EXTRACTED MATERIAL below:

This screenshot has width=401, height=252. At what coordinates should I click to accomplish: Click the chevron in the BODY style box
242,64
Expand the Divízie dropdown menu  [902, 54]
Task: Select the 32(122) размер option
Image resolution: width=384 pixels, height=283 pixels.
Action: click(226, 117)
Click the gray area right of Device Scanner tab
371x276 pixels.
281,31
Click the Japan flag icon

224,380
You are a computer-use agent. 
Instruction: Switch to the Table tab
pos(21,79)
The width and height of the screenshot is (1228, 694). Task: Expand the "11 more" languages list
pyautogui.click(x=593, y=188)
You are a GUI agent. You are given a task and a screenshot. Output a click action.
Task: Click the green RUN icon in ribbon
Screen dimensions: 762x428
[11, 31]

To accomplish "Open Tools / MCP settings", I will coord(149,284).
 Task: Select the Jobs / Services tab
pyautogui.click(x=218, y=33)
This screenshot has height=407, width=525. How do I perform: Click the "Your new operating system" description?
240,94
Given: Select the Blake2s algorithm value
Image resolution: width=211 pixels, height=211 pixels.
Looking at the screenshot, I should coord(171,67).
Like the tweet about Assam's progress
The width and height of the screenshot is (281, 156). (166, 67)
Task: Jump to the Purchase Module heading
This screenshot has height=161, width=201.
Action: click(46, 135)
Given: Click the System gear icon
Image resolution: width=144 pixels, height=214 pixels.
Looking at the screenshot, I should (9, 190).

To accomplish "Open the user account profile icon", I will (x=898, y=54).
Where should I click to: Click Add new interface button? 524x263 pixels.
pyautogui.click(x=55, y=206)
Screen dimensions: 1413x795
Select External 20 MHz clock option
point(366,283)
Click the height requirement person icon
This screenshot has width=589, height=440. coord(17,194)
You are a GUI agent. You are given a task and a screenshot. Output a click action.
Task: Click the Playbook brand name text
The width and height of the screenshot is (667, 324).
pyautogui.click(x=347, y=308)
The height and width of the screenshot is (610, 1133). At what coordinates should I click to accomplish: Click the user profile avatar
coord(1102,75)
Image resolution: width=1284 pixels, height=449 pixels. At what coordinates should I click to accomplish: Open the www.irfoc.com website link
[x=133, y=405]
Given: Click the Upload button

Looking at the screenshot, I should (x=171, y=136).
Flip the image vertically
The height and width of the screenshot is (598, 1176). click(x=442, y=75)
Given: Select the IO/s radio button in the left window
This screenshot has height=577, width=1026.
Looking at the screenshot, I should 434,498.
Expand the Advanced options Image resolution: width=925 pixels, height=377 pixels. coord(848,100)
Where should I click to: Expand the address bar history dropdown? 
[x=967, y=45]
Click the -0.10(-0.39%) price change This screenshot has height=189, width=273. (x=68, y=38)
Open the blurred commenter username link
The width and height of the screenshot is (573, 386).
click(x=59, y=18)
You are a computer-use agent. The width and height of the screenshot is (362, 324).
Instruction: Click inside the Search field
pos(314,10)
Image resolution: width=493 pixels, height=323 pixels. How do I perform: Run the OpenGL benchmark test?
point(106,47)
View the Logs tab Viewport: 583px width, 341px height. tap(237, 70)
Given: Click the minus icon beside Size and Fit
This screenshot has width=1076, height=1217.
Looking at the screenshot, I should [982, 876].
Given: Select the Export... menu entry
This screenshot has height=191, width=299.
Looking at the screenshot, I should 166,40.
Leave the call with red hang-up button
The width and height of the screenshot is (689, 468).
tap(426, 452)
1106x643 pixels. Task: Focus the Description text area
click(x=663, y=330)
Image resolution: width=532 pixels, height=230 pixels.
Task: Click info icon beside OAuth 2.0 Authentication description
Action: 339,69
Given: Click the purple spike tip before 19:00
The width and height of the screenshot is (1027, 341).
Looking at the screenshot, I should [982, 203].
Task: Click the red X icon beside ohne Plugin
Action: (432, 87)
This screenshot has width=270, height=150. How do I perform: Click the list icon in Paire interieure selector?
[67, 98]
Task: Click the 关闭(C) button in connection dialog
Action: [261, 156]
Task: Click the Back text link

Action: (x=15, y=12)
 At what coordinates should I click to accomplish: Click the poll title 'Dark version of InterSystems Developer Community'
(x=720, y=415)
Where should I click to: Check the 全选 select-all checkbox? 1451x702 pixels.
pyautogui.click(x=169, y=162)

End of EXTRACTED MATERIAL.

__WHAT YOU ARE ASKED TO DO__.
Copy each record from above exactly, and include every line.

__REPLY__.
This screenshot has width=401, height=252. At what coordinates should I click to accomplish: Click the chevron in the BODY style box
242,64
Expand the Divízie dropdown menu  [902, 54]
Task: Select the 32(122) размер option
Image resolution: width=384 pixels, height=283 pixels.
Action: click(226, 117)
Click the gray area right of Device Scanner tab
371x276 pixels.
281,31
Click the Japan flag icon

224,380
You are a computer-use agent. 
Instruction: Switch to the Table tab
pos(21,79)
The width and height of the screenshot is (1228, 694). Task: Expand the "11 more" languages list
pyautogui.click(x=593, y=188)
You are a GUI agent. You are given a task and a screenshot. Output a click action.
Task: Click the green RUN icon in ribbon
Screen dimensions: 762x428
[11, 31]

To accomplish "Open Tools / MCP settings", I will coord(149,284).
 Task: Select the Jobs / Services tab
pyautogui.click(x=218, y=33)
This screenshot has height=407, width=525. How do I perform: Click the "Your new operating system" description?
240,94
Given: Select the Blake2s algorithm value
Image resolution: width=211 pixels, height=211 pixels.
Looking at the screenshot, I should coord(171,67).
Like the tweet about Assam's progress
The width and height of the screenshot is (281, 156). (166, 67)
Task: Jump to the Purchase Module heading
This screenshot has height=161, width=201.
Action: click(46, 135)
Given: Click the System gear icon
Image resolution: width=144 pixels, height=214 pixels.
Looking at the screenshot, I should (9, 190).

To accomplish "Open the user account profile icon", I will (x=898, y=54).
Where should I click to: Click Add new interface button? 524x263 pixels.
pyautogui.click(x=55, y=206)
Screen dimensions: 1413x795
Select External 20 MHz clock option
point(366,283)
Click the height requirement person icon
This screenshot has width=589, height=440. coord(17,194)
You are a GUI agent. You are given a task and a screenshot. Output a click action.
Task: Click the Playbook brand name text
The width and height of the screenshot is (667, 324).
pyautogui.click(x=347, y=308)
The height and width of the screenshot is (610, 1133). At what coordinates should I click to accomplish: Click the user profile avatar
coord(1102,75)
Image resolution: width=1284 pixels, height=449 pixels. At what coordinates should I click to accomplish: Open the www.irfoc.com website link
[x=133, y=405]
Given: Click the Upload button

Looking at the screenshot, I should (x=171, y=136).
Flip the image vertically
The height and width of the screenshot is (598, 1176). click(x=442, y=75)
Given: Select the IO/s radio button in the left window
This screenshot has height=577, width=1026.
Looking at the screenshot, I should 434,498.
Expand the Advanced options Image resolution: width=925 pixels, height=377 pixels. coord(848,100)
Where should I click to: Expand the address bar history dropdown? 
[x=967, y=45]
Click the -0.10(-0.39%) price change This screenshot has height=189, width=273. (x=68, y=38)
Open the blurred commenter username link
The width and height of the screenshot is (573, 386).
click(x=59, y=18)
You are a computer-use agent. The width and height of the screenshot is (362, 324).
Instruction: Click inside the Search field
pos(314,10)
Image resolution: width=493 pixels, height=323 pixels. How do I perform: Run the OpenGL benchmark test?
point(106,47)
View the Logs tab Viewport: 583px width, 341px height. tap(237, 70)
Given: Click the minus icon beside Size and Fit
This screenshot has width=1076, height=1217.
Looking at the screenshot, I should [982, 876].
Given: Select the Export... menu entry
This screenshot has height=191, width=299.
Looking at the screenshot, I should 166,40.
Leave the call with red hang-up button
The width and height of the screenshot is (689, 468).
tap(426, 452)
1106x643 pixels. Task: Focus the Description text area
click(x=663, y=330)
Image resolution: width=532 pixels, height=230 pixels.
Task: Click info icon beside OAuth 2.0 Authentication description
Action: 339,69
Given: Click the purple spike tip before 19:00
The width and height of the screenshot is (1027, 341).
Looking at the screenshot, I should [982, 203].
Task: Click the red X icon beside ohne Plugin
Action: (432, 87)
This screenshot has width=270, height=150. How do I perform: Click the list icon in Paire interieure selector?
[67, 98]
Task: Click the 关闭(C) button in connection dialog
Action: [261, 156]
Task: Click the Back text link

Action: (x=15, y=12)
 At what coordinates should I click to accomplish: Click the poll title 'Dark version of InterSystems Developer Community'
(x=720, y=415)
Where should I click to: Check the 全选 select-all checkbox? 1451x702 pixels.
pyautogui.click(x=169, y=162)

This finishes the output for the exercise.